Santa Cruz de La Palma in the Canary Islands is covered in black-edged funeral notices for a week, announcing the death of the sardine. They have the same sort of funeral notices here for humans, but this time, instead of requesting the prayers of the pious, the notices beg all sea-food to say a last fond farewell to the sardine. Every year she dies at the end of Carnival.
Gradually the procession forms, led by the band, all dressed in black and playing slow, sad marches. Then there are the fake priests, chanting gloomily and swinging censors of authentic frankincense. Next comes the sardine herself, ten feet of painted papier-mâché on a massive black bier, her ruby lips in one last bee-stung pout. Behind her march the chief mourners, dignified in their grief. A sprinkling of men in evening dress accompany many ladies in full length silken crinolines. Most of the ladies are men in drag, and guaranteed to give any real woman an identity crisis.

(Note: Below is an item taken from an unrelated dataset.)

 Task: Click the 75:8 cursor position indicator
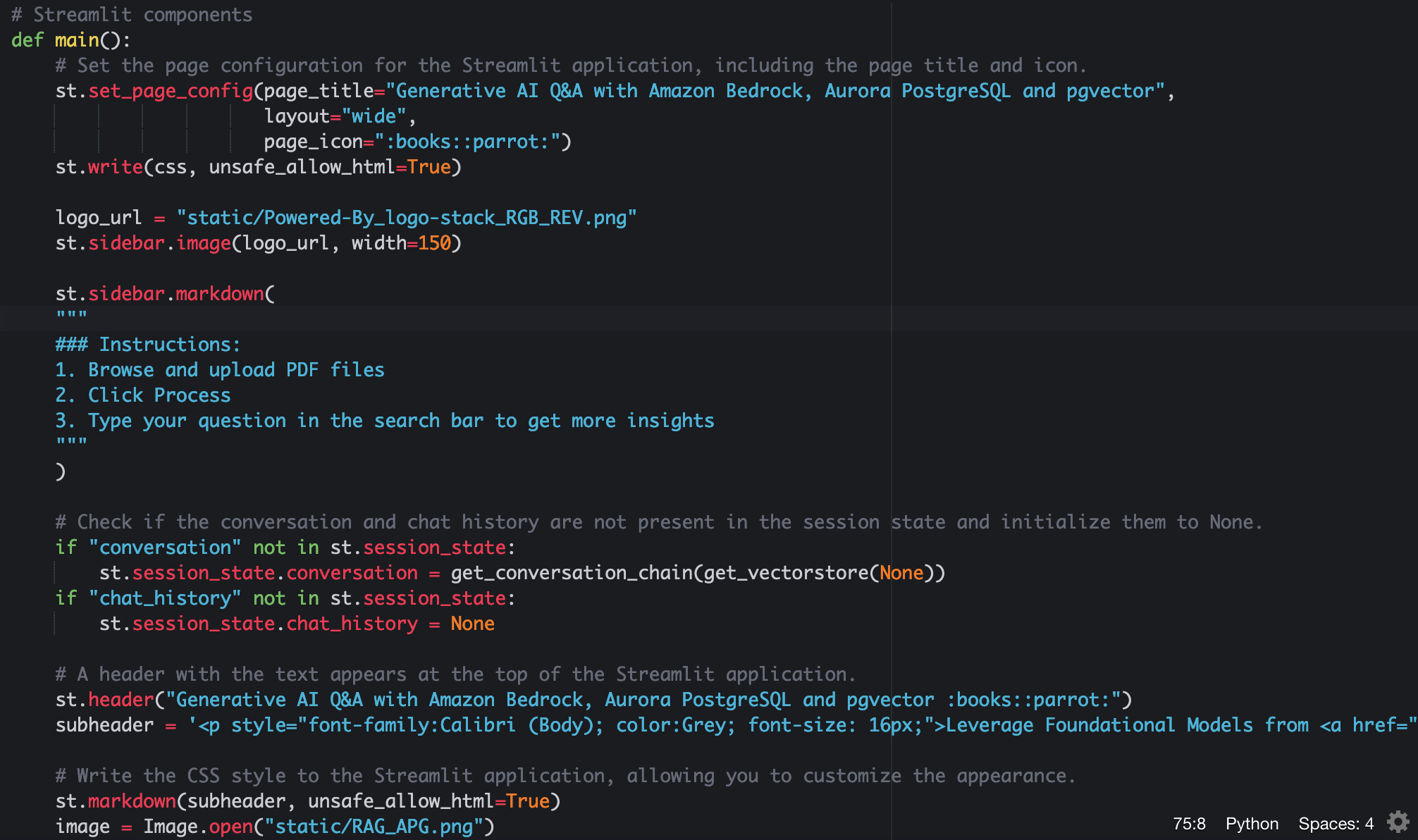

Next comes the rabble, also dressed in black, but not at all elegant. Some are casual, and some eccentric. A few are downright tarty in g-strings, fishnets and beards. Some pretend to cry; some smother their giggles in their black-edged hankies. Some howl like werewolves with ersatz grief. I draw tears down my cheeks with eyeliner, put on a black top hat, and join the werewolves. The whole thing is gloriously, refreshingly mad. I feel that I’m inside a Monty Python sketch.
We howl, sob and wail from the concrete ship to the port. It’s only about a mile, but it takes a long time because we go at funeral pace, screeching all the way.
“Aieeee! She’s dead!”
“Boo hoo HOO! We’ll never see her again!”
“She had such pretty scales. WAAAAAUGH!”
When we finally reach the sea-front, we are all hoarse. The black river divides, with the dead sardine going one way, and her mourners another. The police push the crowd back. Then Technicolor fireworks explode inside and around the sardine, while rockets shoot overhead. The sardine goes out in a blaze of glory like a Viking warrior, cremated from the inside out.
For some reason, the town of Los Sauces always holds its Sardine’s funeral a week or two after Santa Cruz. They have an even bigger sardine, and it dances. instead of being carried behind a lorry, perhaps thirty people carry the bier, and they toss it around as though it were on a story sea.